▶ **Work task**: Please reproduce the data exactly, though every picture must stay out.

▶ **Available data**:
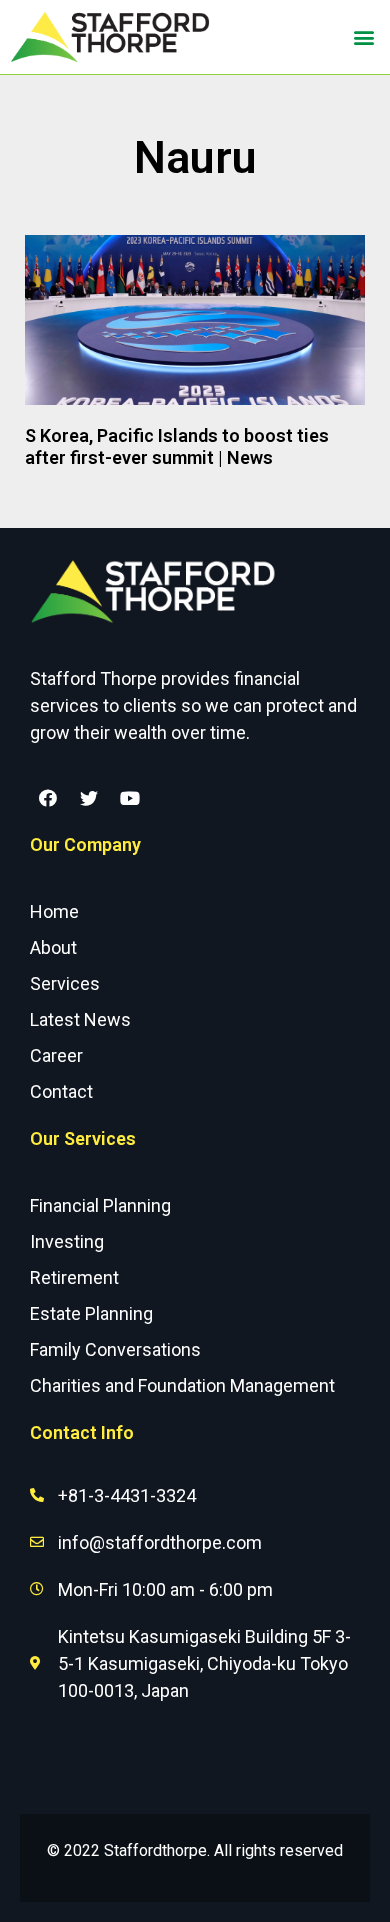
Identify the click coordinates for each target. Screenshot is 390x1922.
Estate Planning (91, 1313)
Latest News (80, 1019)
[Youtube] (130, 798)
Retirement (74, 1277)
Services (65, 983)
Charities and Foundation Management (182, 1385)
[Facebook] (48, 798)
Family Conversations (115, 1349)
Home (54, 911)
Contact (61, 1091)
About (53, 947)
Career (56, 1055)
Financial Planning (100, 1205)
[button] (363, 37)
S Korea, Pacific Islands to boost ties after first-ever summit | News (177, 446)
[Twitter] (89, 798)
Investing (67, 1241)
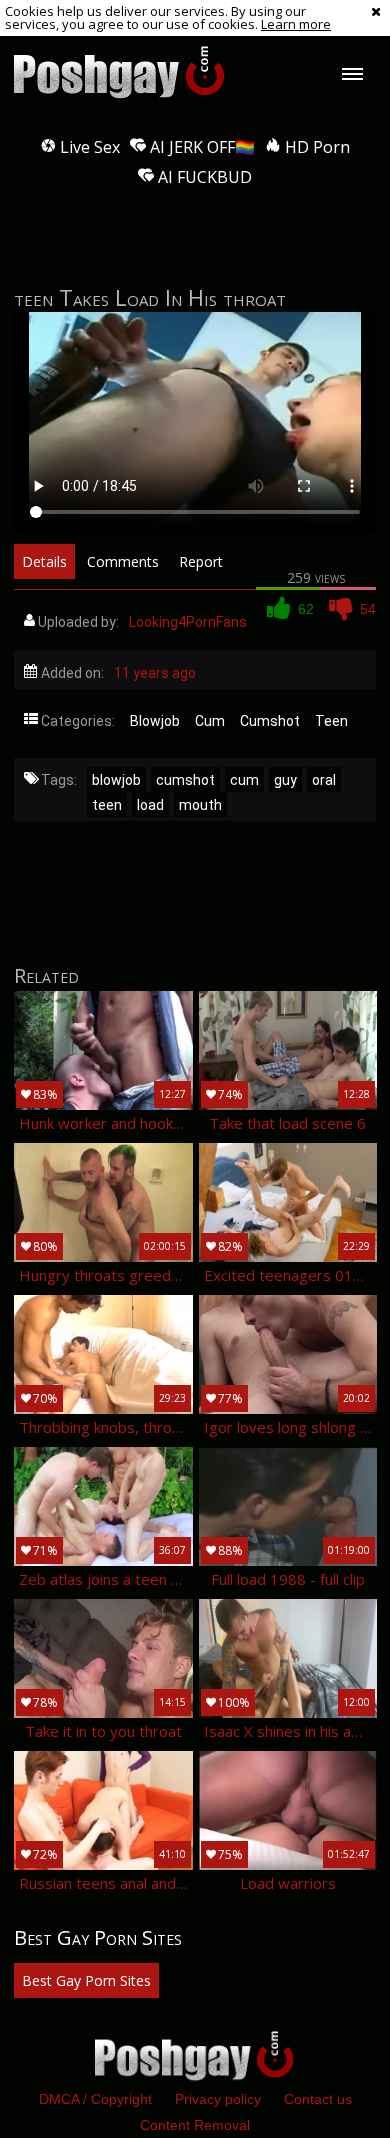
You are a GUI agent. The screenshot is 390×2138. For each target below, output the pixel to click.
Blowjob (155, 721)
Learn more (296, 24)
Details (44, 561)
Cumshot (270, 721)
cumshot (185, 780)
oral (324, 780)
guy (285, 780)
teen (107, 805)
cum (244, 780)
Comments (123, 561)
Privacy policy (218, 2099)
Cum (210, 721)
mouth (200, 805)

▶ **Task result**:
Identify the click coordinates for each target. Screenshot is 390x1922.
Estate Planning (91, 1313)
Latest News (80, 1019)
[Youtube] (130, 798)
Retirement (74, 1277)
Services (65, 983)
Charities and Foundation Management (182, 1385)
[Facebook] (48, 798)
Family Conversations (115, 1349)
Home (54, 911)
Contact (61, 1091)
About (53, 947)
Career (56, 1055)
Financial Planning (100, 1205)
[button] (363, 37)
S Korea, Pacific Islands to boost ties after first-ever summit | News (177, 446)
[Twitter] (89, 798)
Investing (67, 1241)
You are a GUI agent. The screenshot is 390×2138. For each target below, output the pixel to click.
Blowjob (155, 721)
Learn more (296, 24)
Details (44, 561)
Cumshot (270, 721)
cumshot (185, 780)
oral (324, 780)
guy (285, 780)
teen (107, 805)
cum (244, 780)
Comments (123, 561)
Privacy policy (218, 2099)
Cum (210, 721)
mouth (200, 805)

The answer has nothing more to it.